## Problemas por resolver:
1. Resume en dos oraciones el texto sobre las uniones de hecho.
2. Prolonga el texto sobre las uniones de hecho desde donde termina.

## Fragmento de texto:
══════

Familia y Uniones de
Hecho
Un problema subjetivo y a la vez objetivo
Dionigi cardenal Tettamanzi
Frente a las uniones de hecho debemos tener en
cuenta el aspecto subjetivo: se trata de personas, de su
visión de la vida, de sus intenciones, de su “historia”. En este
sentido, debemos reconocer y respetar la libertad individual de
esas personas.
El individuo es persona, y es
persona porque es un ser relacional. Esto exige un “terreno
común” en el que las personas puedan encontrarse, confrontarse y
dialogar a partir de elementos que “comparten” y equivale a un
criterio objetivo, a una verdad que está por encima de
todos y que es para el bien de todos.
Un problema “laico” no confesional
El cristiano tiene una visión del matrimonio y de la familia que
deriva de la palabra de Dios, y que lleva a reconocer en el
matrimonio un sacramento y un lugar de la salvación. Pero el
sacramento no es una realidad sucesiva y extrínseca al dato
natural, sino que el dato natural es asumido como signo y medio
de salvación. En este dato natural y profundamente humano, el
creyente interviene con la luz y la razón. Así pues, el problema
puede y debe afrontarse con la razón.
Un problema muy serio
Es preciso denunciar otro riesgo: el de quitar importancia al
alcance del problema, dado el número relativamente escaso de las
parejas de hecho. El problema, más que cuantitativo, es
cualitativo, atañe a la verdad y a la justicia, a los valores y
a las exigencias que están implicados en él.

══════

## Material proporcionado:
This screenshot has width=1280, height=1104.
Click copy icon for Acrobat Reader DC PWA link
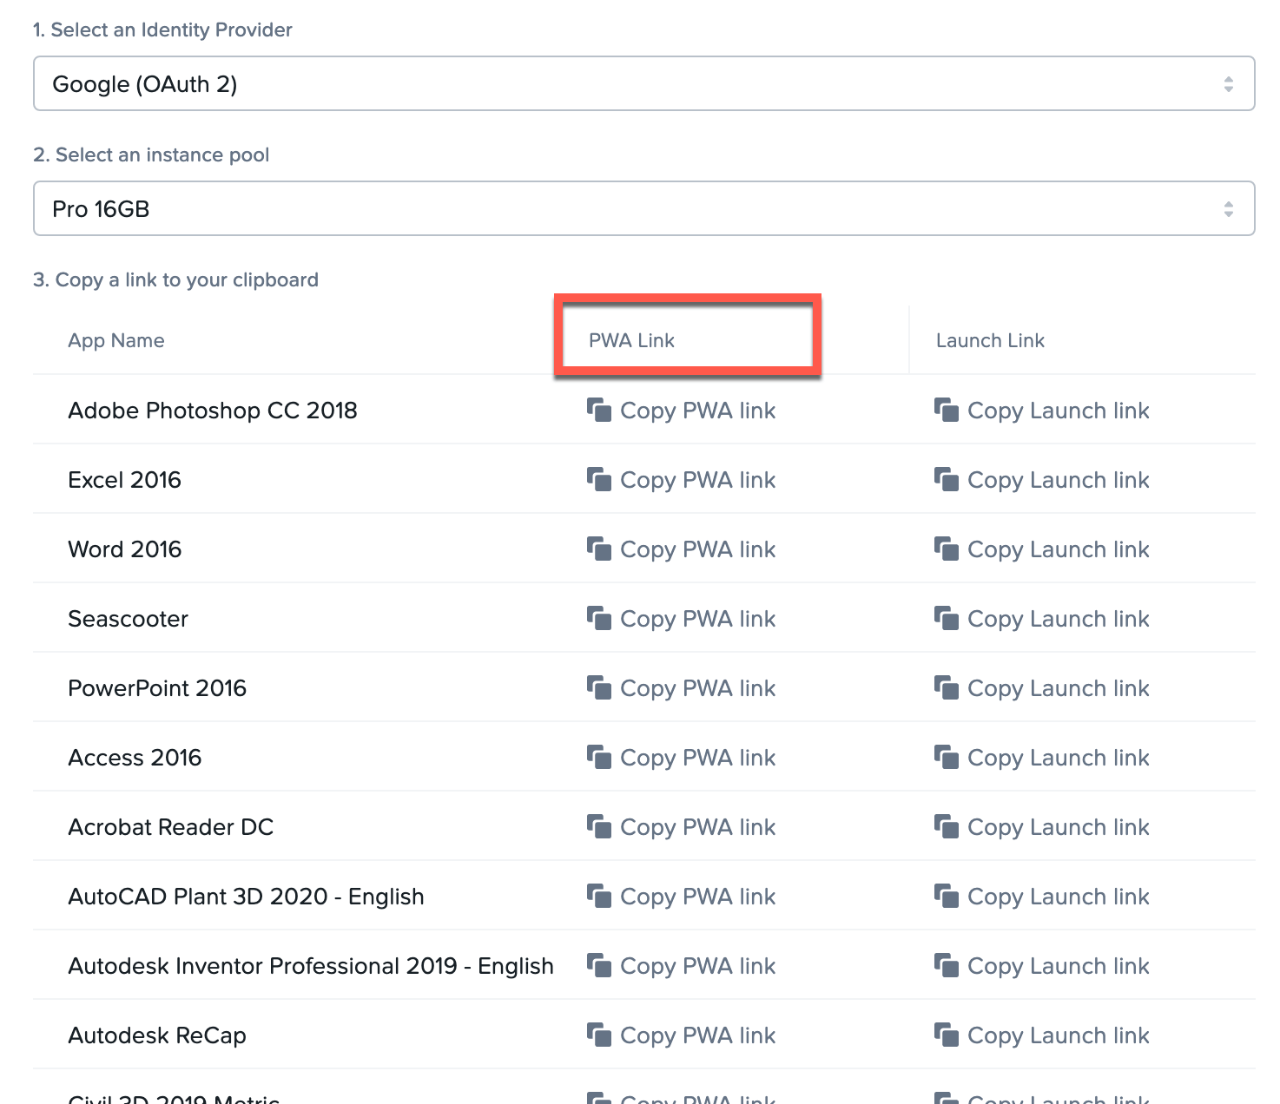tap(599, 827)
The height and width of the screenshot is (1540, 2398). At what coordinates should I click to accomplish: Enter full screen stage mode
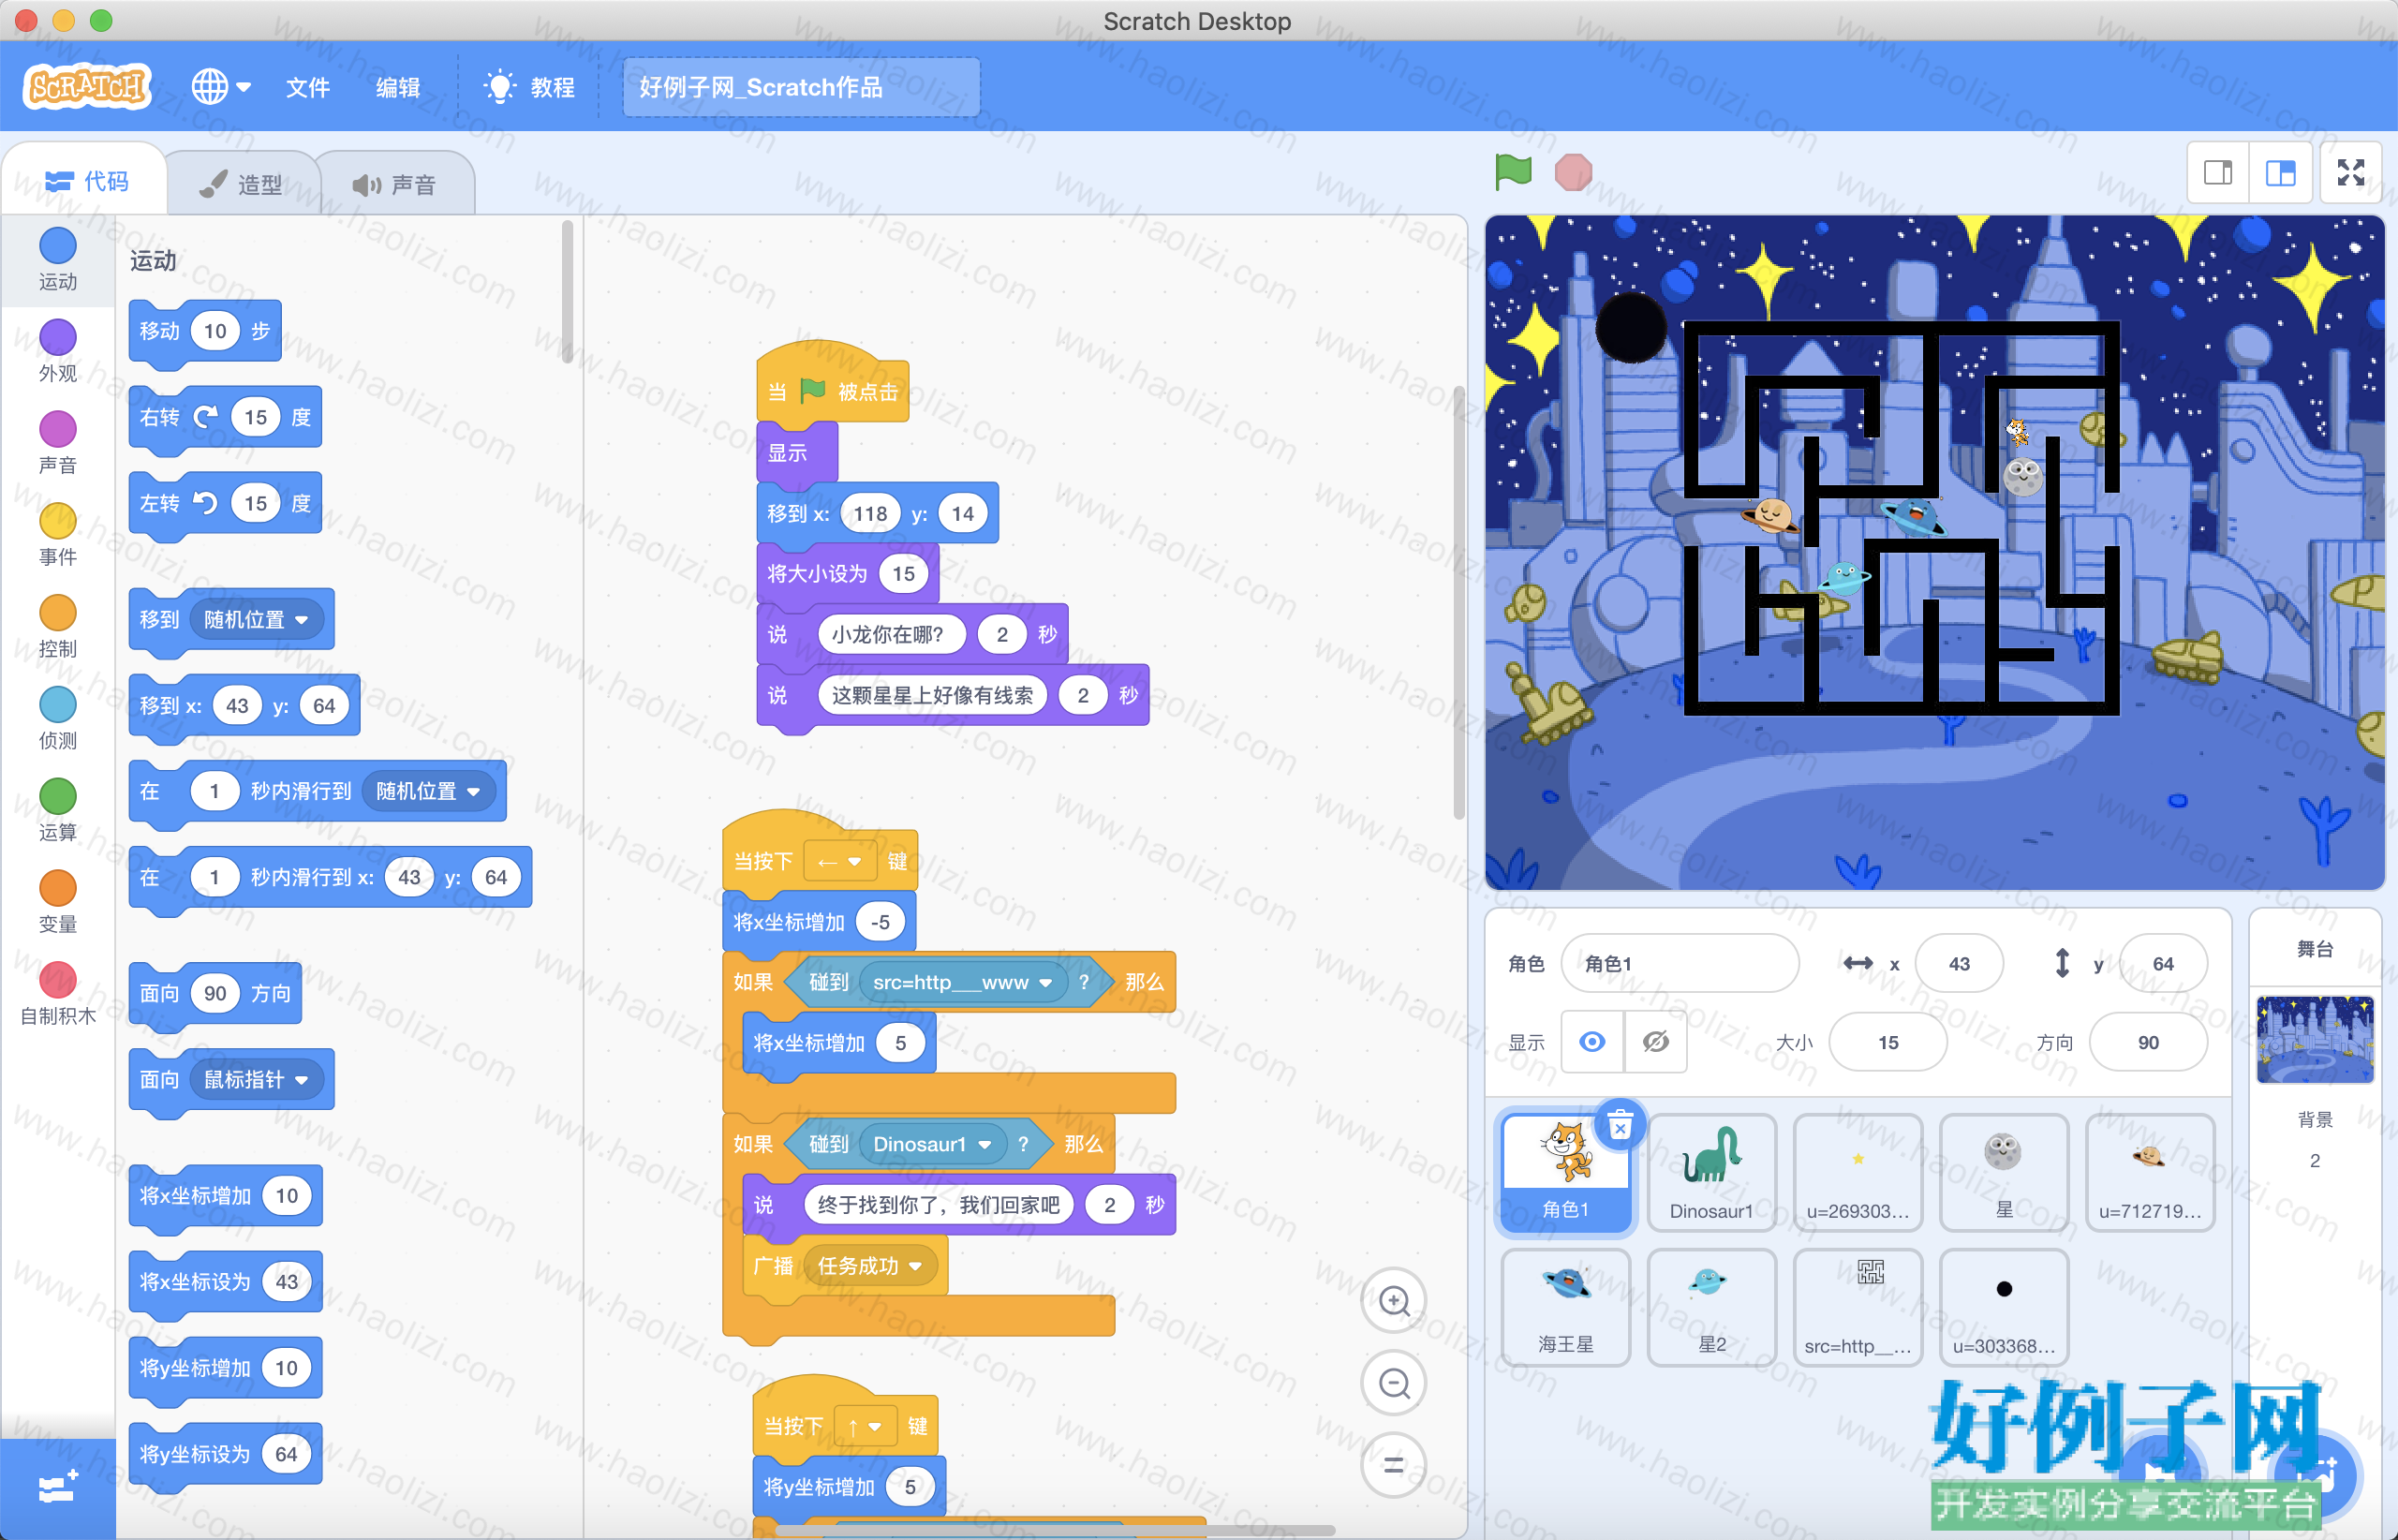tap(2350, 173)
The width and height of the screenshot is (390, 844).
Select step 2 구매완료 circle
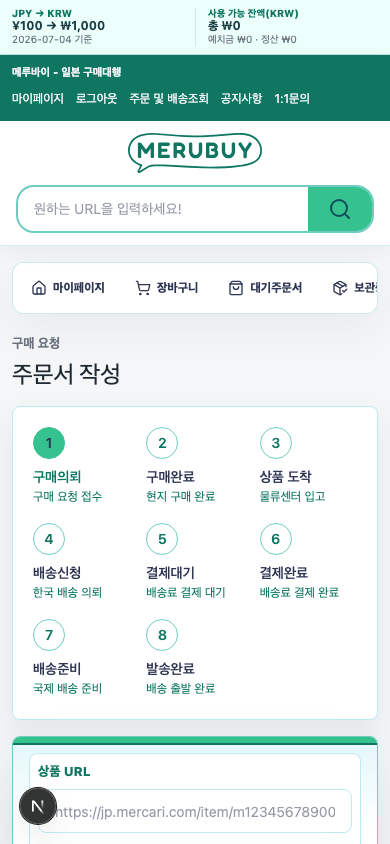(162, 443)
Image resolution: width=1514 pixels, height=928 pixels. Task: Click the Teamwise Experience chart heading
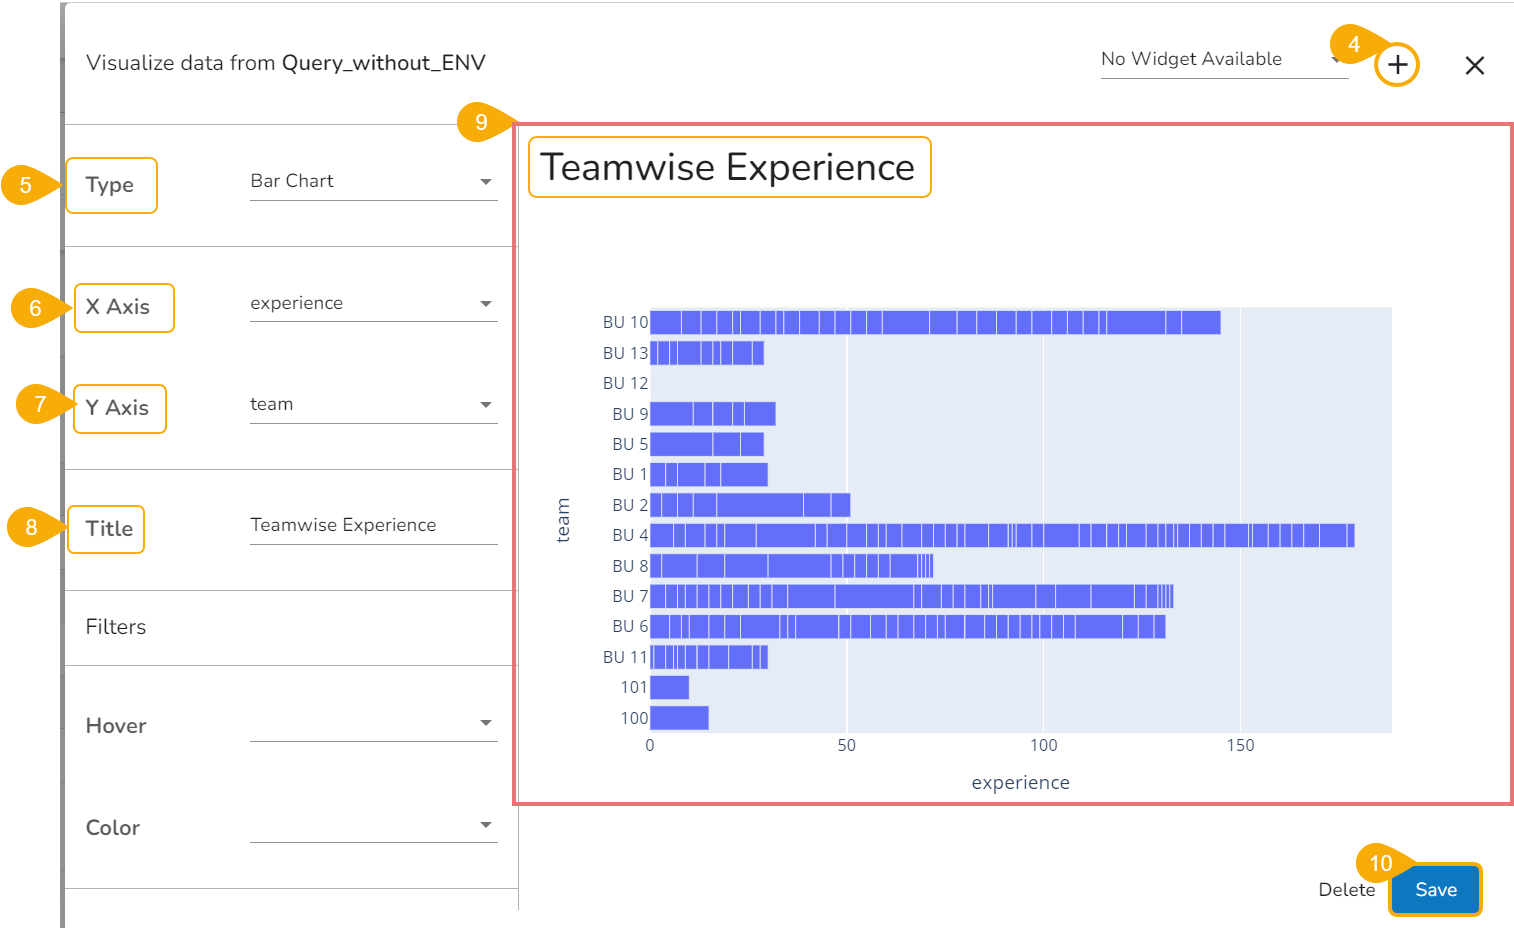pyautogui.click(x=728, y=168)
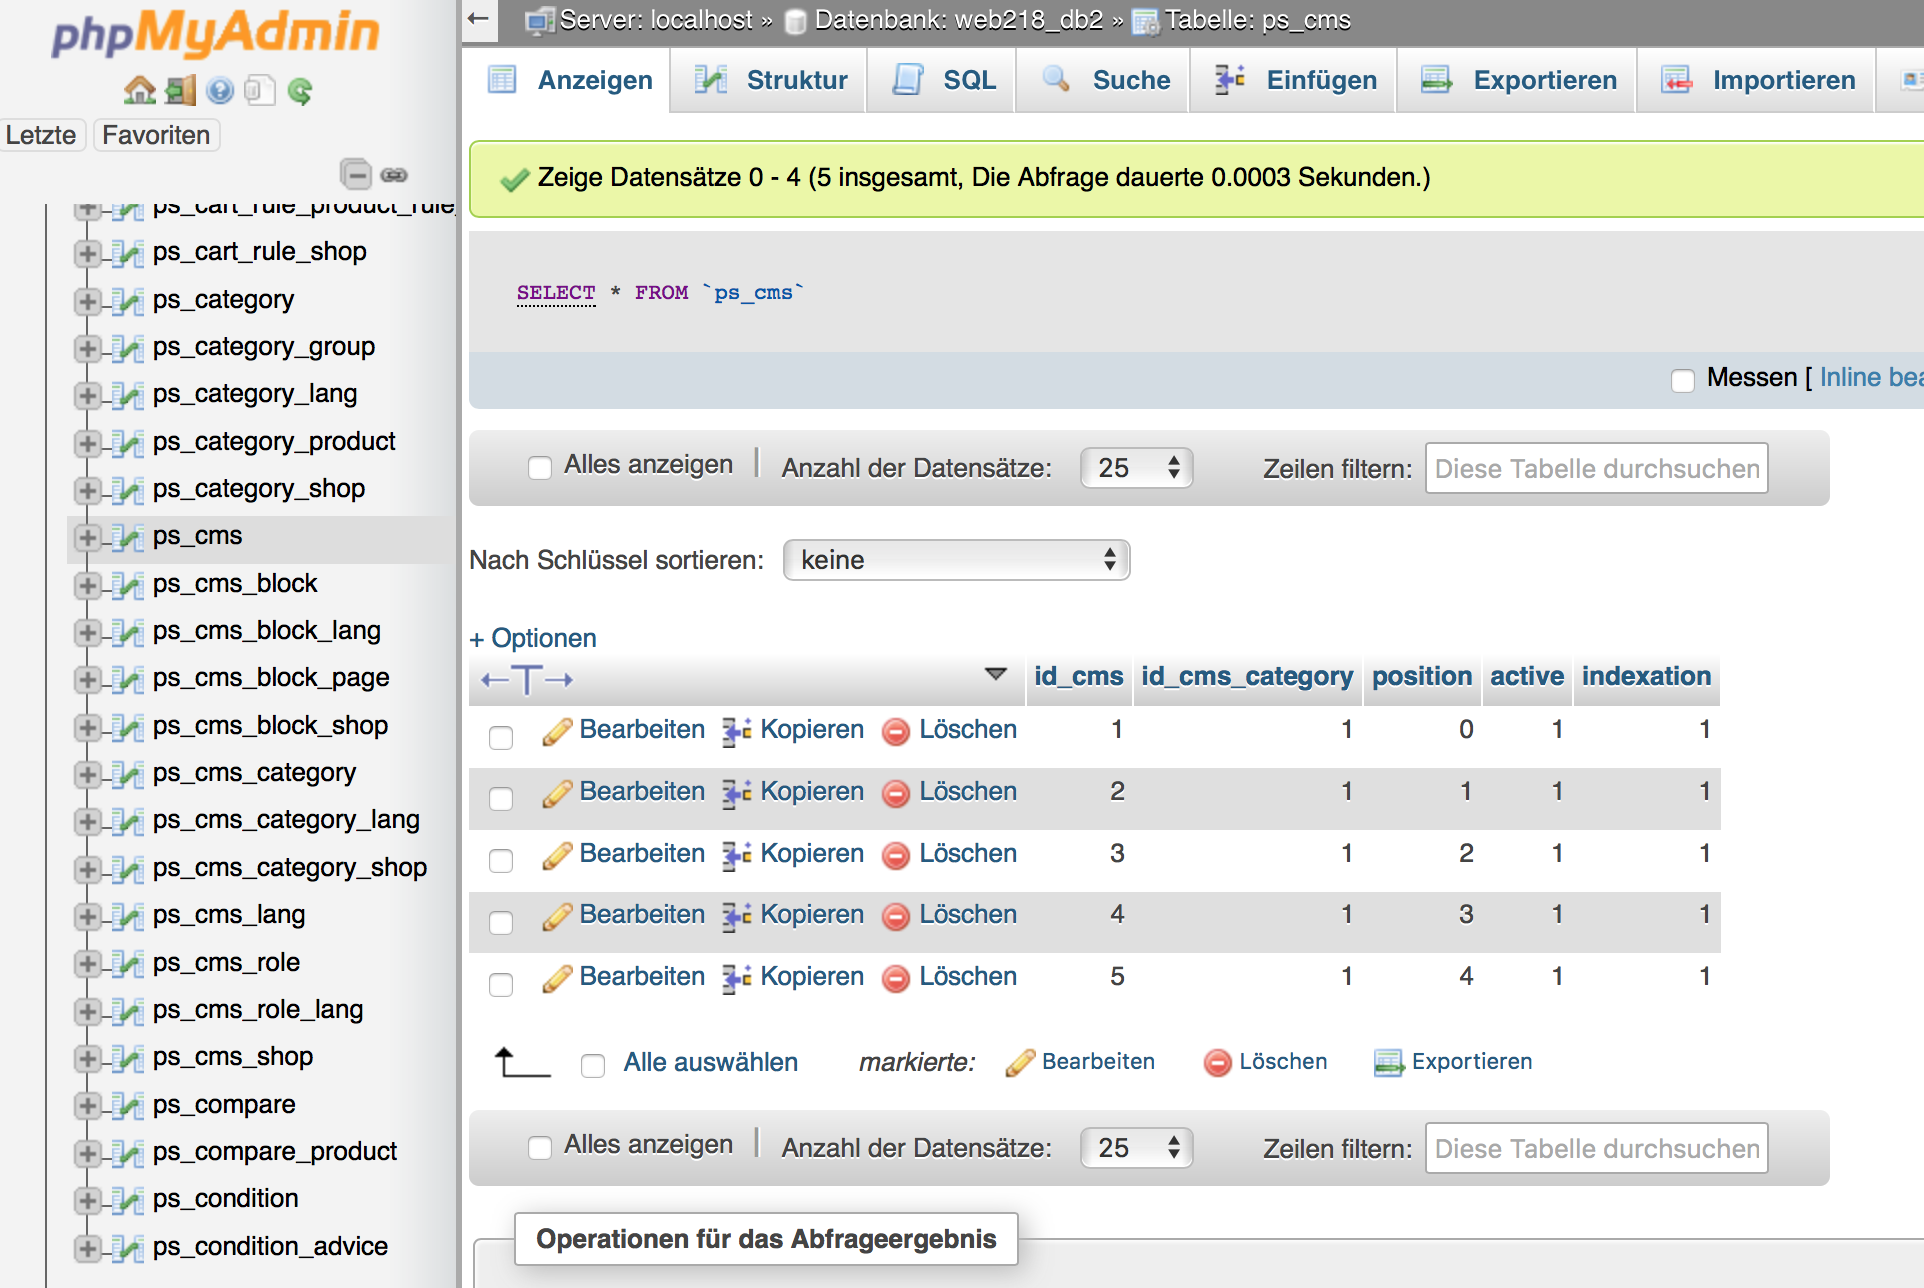The height and width of the screenshot is (1288, 1924).
Task: Click the pencil Bearbeiten icon for row 3
Action: (x=557, y=855)
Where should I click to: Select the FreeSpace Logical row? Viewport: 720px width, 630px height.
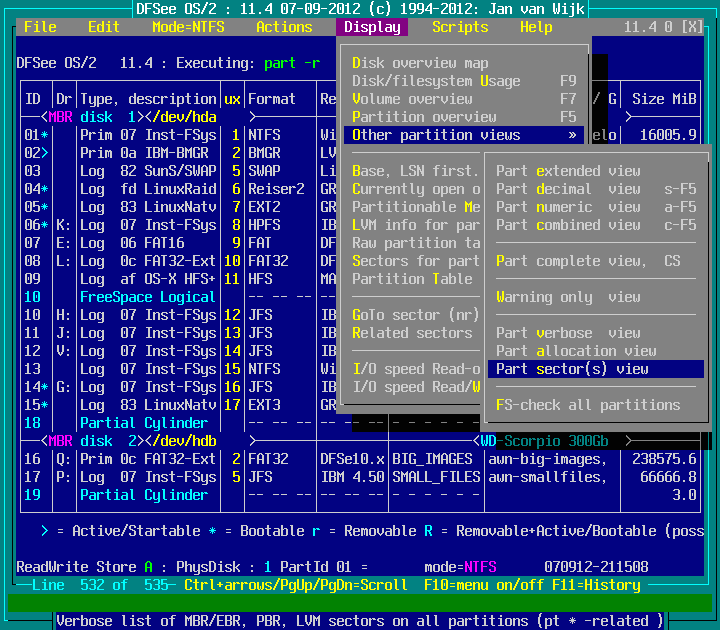click(148, 297)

══════

## Resultados por tarea:
1. Ante las uniones de hecho se debe respetar la libertad individual de las personas, pero también reconocer un criterio objetivo, una verdad que está por encima de todos y es para el bien de todos. Es un problema que puede y debe afrontarse con la razón, y es serio porque, más que cuantitativo, es cualitativo y atañe a la verdad, a la justicia y a los valores implicados.

2.
Una forma aún más preocupante y perjudicial de enfoque
superficial del problema es la exaltación (aparente y falsa) de
la libertad de elección de las personas. No nos hallamos frente
a una clase cualquiera de relación de vida entre las personas,
sino frente a una clase de relación que tiene una dimensión
social única, puesto que con la procreación y con la
educación se configura como lugar primario de transmisión y
cultivo de los valores y, por consiguiente, como
principio de cultura. Por tanto, el “modelo” de
matrimonio y de familia no es en absoluto algo secundario para
la configuración estructural de la sociedad; por el contrario,
es algo decisivo, que caracteriza a la sociedad misma: tal como
sea la familia, así será la sociedad.
Para una valoración verdaderamente racional
Lo primero es definir la identidad propia de la familia en sí
misma y en relación con la sociedad y que tiene un carácter
institucional después de adquirir estado público, o sea, como
consecuencia del reconocimiento jurídico de la opción de vida
conyugal por parte del Estado. Esta estabilidad es de interés
para todos, pero beneficia de modo particular a los más débiles,
a saber, a los hijos.
Una pretendida equiparación entre familia y uniones de hecho
por parte de la sociedad y de la ley civil va contra la verdad
de las cosas, anulando diferencias sustanciales e introduciendo
“modelos” de familia que de ningún modo pueden compararse entre
sí.
La intervención de la sociedad y de la ley civil
Es legítima, más aún, necesaria la intervención de la
sociedad y de la ley civil en el ámbito de la familia y también
de las uniones de hecho: la razón reside en la esencial
dimensión social del matrimonio, que se expresa en la relación
recíproca que va del matrimonio a la sociedad, y de la sociedad
al matrimonio.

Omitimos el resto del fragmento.